Fear Before - Odd How People Shake [reissue] (Cover Artwork)
Staff Review

Fear Before

Fear Before: Odd How People Shake [reissue]

Odd How People Shake [reissue] (2004)

Equal Vision


2
As I looked at the title of the band Fear Before the March of Flames, the unwieldy name printed on the cover of "Odd How People Shake" I came to a sort of realization. The recent habit of naming bands after abstract sounding phrases seems to reveal more about the doldrums of the scene than first ...

As I looked at the title of the band Fear Before the March of Flames, the unwieldy name printed on the cover of "Odd How People Shake" I came to a sort of realization. The recent habit of naming bands after abstract sounding phrases seems to reveal more about the doldrums of the scene than first appears.
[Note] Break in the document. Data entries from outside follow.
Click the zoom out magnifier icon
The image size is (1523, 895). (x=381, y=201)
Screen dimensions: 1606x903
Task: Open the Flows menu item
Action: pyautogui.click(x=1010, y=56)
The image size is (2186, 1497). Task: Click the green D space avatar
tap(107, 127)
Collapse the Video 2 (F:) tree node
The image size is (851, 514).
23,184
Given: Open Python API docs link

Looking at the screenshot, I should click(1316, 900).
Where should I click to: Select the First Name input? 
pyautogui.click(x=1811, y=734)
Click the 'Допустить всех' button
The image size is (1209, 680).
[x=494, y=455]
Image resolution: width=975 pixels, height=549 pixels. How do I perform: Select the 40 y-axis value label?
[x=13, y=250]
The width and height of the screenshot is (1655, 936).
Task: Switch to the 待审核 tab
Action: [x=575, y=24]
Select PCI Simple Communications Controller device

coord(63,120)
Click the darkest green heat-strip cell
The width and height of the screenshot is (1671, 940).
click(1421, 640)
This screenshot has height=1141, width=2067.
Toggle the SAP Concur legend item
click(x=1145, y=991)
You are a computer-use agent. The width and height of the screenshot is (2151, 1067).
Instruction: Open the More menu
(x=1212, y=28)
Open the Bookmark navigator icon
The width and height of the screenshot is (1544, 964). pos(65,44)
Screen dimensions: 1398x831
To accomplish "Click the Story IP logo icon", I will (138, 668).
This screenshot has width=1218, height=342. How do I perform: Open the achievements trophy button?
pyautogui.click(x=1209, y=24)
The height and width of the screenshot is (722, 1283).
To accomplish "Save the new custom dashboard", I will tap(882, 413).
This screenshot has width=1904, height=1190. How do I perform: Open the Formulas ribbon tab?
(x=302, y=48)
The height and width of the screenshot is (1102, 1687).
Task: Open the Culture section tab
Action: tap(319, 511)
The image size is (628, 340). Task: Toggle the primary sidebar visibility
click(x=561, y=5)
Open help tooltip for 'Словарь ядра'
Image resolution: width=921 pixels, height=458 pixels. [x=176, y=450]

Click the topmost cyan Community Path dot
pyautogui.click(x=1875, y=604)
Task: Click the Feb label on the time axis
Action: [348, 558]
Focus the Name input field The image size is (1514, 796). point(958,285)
Just like the band names seem to be composed of random words strung together, it seems more and more like these bands do the same thing with their sound.

In the case of FBTMOF, they seem to be gluing together their influences just the way they've glued together the name of the band. Each track seems to follow a telegraphed pattern; aggressive screamed opening, a slow down into a more melodic, indie rock influenced (and occasional spoken) place through the bridge, and back to the heavy screaming. While some of the tracks vary slightly on the simple formula - like "Girl's Got a Face Like Murder" which starts off slowly for a few seconds, and delays the inevitable screaming aggressive bit before returning to the safety of the formula.

While the band's bio heaps on the praise, comparing the band to such progressive luminaries like Converge, Botch and the Blood Brothers, the band does little to live up to the praise. In fairness, those comparisons are hard for anyone to live up to, but the height of the bar aside, there is little to single out the band period. A more honest biography might compare the band to their previous tour mates Dead Poetic, Anatomy of a Ghost, and a slightly less dynamic Blood Brothers.

I know that some people are critical of reviews because there is so much emphasis placed on world changing originality, but ask yourself why you'd want an imitation when the original is in the next aisle? I certainly don't feel that there is anything calculated about the band's attempt; I'm sure they are sincere in their musical endeavors, but for all their sound and fury, there is little to separate them from the increasingly large and homogenous pack. The wealth of interesting influences throughout Odd How People Shake suggests a promising future, but this record isn't it.